Sabato ero mezza morta: lavorare nel weekend è veramente deleterio, perchè dopo un po’ anche se non te ne accorgi, ti pesa. Ricomincia il lunedì che sei già stanca.
Quindi la sera del sabato per non danneggiare ulteriormente il tuo sistema nervoso, scartati il tunf tunf della discoteca e lunghe maratone all’opera, resta ben poco: ristorante o cinema.
E visti i costi del primo, e visto che tavolta i locali sono rumorosi e affollati e il servizio ai tavoli è gestito da tartarughe in pensione, spesso abbandonarsi sulla poltrona di qualche multisala di centrocommerciale è l’unica via per raggiungere il nirvana.
Basta aggiungere qualche cosa da sgranocchiare e una coca ed è perfetto.
parentesi: ormai visti i prezzi del cinema (pop corn d’oro etc) non resta che trafugare beveraggi e snack nella borsa di nascosto dalla maschera-piccola vedetta lombarda che guarda con occhi da lince la megaborsa e cerca di sgamarti mentre ci rimesti dentro, cercando il biglietto, con effetto borsa di Mary Poppins. Ma il libro Cuore non l’ha letto?

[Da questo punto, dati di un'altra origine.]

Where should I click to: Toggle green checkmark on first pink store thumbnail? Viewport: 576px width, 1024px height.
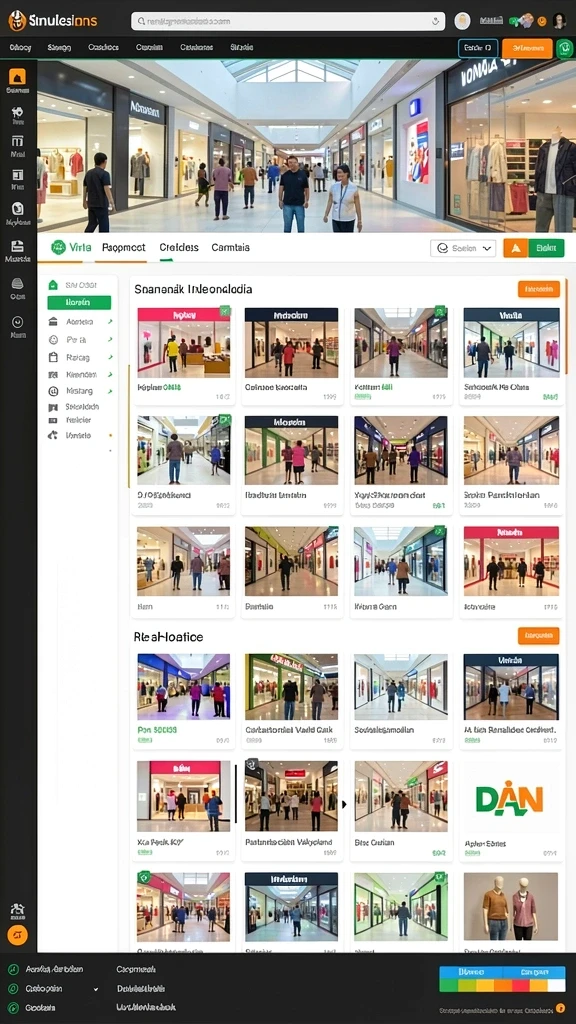(x=225, y=311)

Comunque sabato sorso siamo andati a vedere la Versione di Barney film tratto dal libro di Mordecay Richler.
La storia, anche se abbreviata e sintetizzata, è resa veramente bene e pochi sono i cambiamenti sostanziali rispetto alla trama originale: tutti avvenimenti sono spostati di 10 anni in avanti e la narrazione finisce ai nostri giorni; Parigi diventa Roma e così via.
Quello che emerge in modo ben definito è comunque il personaggio di Barney, che anche se pasticcione, assurdo, incasinato, volgare e goffo, ama la vita più di chiunque altro e la vita fino all’ultimo giorno.
Non è un eroe forse, ma è facile da amare. E tanto – vi assicuro – basta.